That made Maria blush and smile at the young lady; but the young
lady took it all very seriously and finally cut a thick slice of
plumcake, parcelled it up and said: 

"Two-and-four, please." 

She thought she would have to stand in the Drumcondra tram
because none of the young men seemed to notice her but an elderly
gentleman made room for her. He was a stout gentleman and he
wore a brown hard hat; he had a square red face and a greyish
moustache. Maria thought he was a colonel-looking gentleman and
she reflected how much more polite he was than the young men
who simply stared straight before them. The gentleman began to
chat with her about Hallow Eve and the rainy weather.
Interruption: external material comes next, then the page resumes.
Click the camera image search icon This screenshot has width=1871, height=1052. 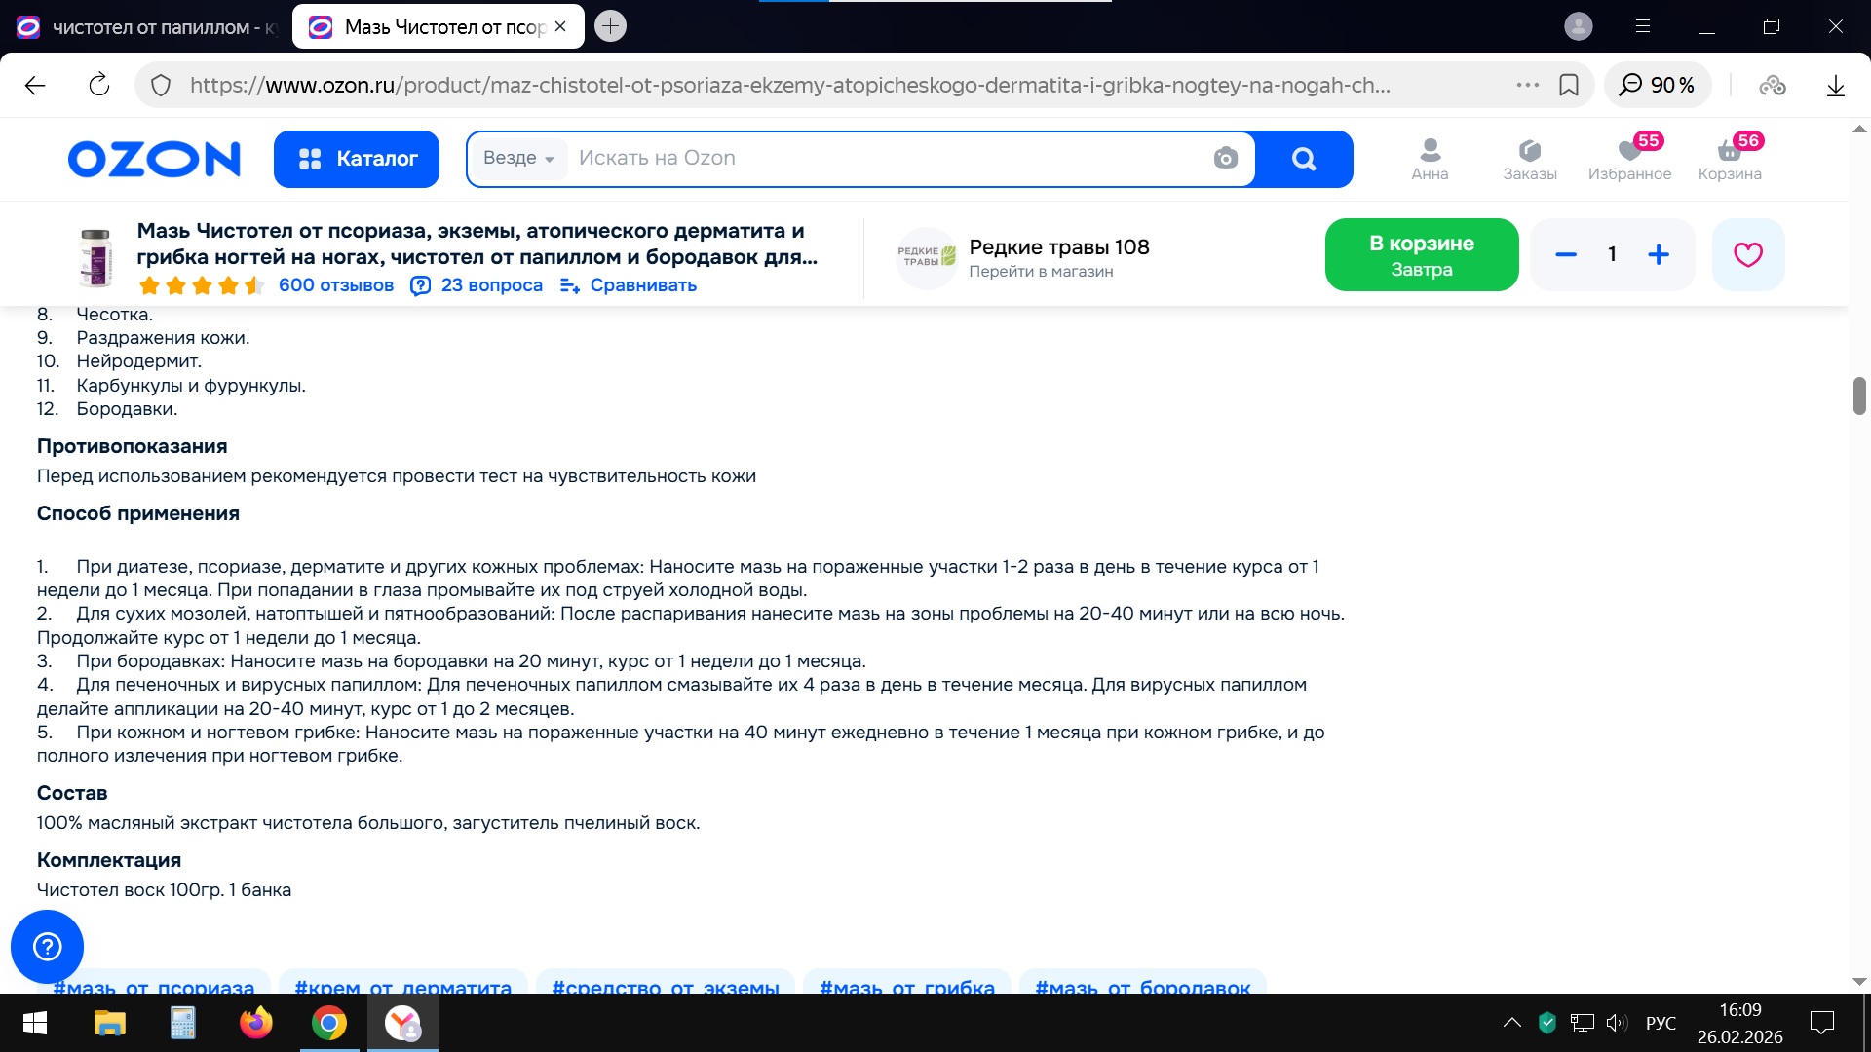(1225, 158)
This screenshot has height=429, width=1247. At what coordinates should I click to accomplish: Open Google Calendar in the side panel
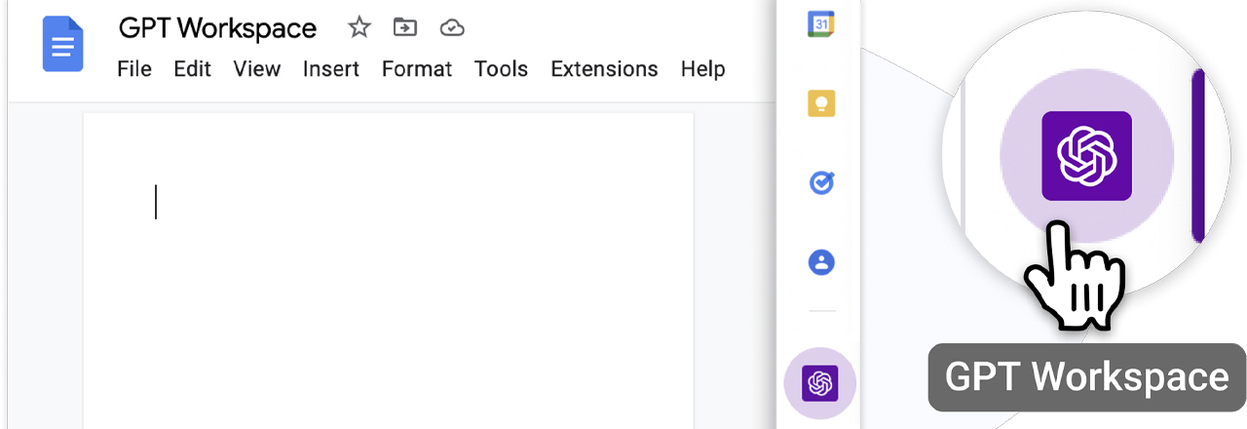pos(821,24)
He
supposed the bag was full of good things for the little ones and
said it was only right that the youngsters should enjoy themselves
while they were young. Maria agreed with him and favoured him
with demure nods and hems. He was very nice with her, and when
she was getting out at the Canal Bridge she thanked him and
bowed, and he bowed to her and raised his hat and smiled
agreeably, and while she was going up along the terrace, bending
her tiny head under the rain, she thought how easy it was to know a
gentleman even when he has a drop taken. 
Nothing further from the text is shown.